Written request
Set out the items from the line containing "The image size is (457, 257)." through the line containing "tap(334, 66)" as a numbered list, omitting blank lines. Leave the pictures out of your answer.

Records shown
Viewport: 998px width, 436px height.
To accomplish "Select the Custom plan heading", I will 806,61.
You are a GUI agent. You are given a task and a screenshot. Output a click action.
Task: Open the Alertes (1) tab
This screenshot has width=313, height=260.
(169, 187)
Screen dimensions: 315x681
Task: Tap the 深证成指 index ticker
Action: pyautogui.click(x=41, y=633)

...

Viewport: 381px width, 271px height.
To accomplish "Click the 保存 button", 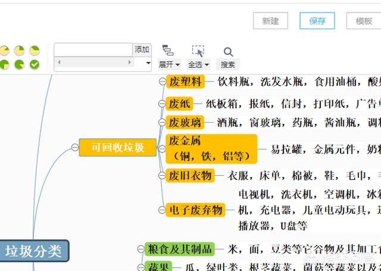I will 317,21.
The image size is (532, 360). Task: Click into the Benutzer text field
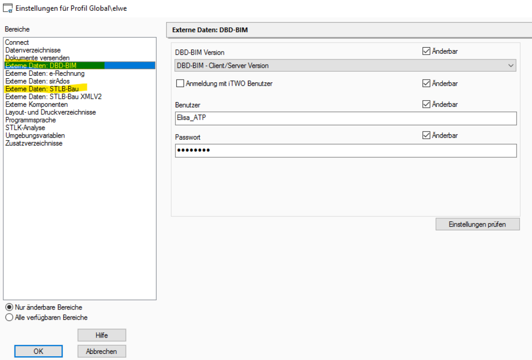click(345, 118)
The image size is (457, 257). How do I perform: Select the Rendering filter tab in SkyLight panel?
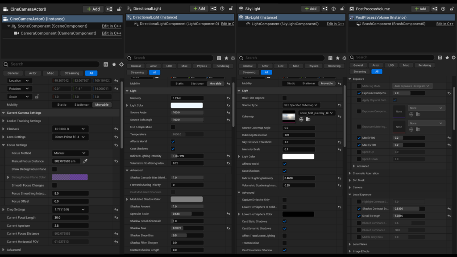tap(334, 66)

---

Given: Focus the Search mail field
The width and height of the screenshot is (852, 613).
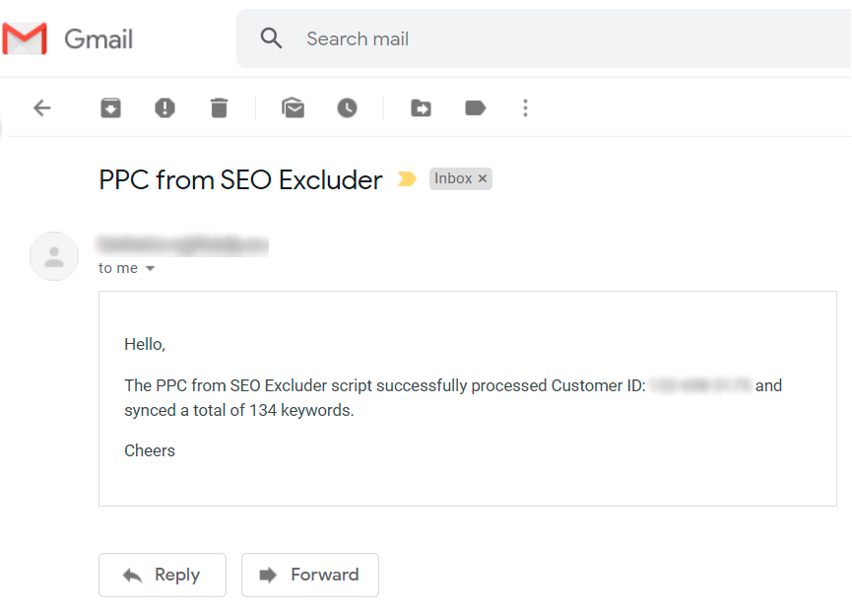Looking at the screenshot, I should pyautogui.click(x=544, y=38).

Result
1. The image size is (457, 257). How do I perform: Select the Rendering filter tab in SkyLight panel?
2. tap(334, 66)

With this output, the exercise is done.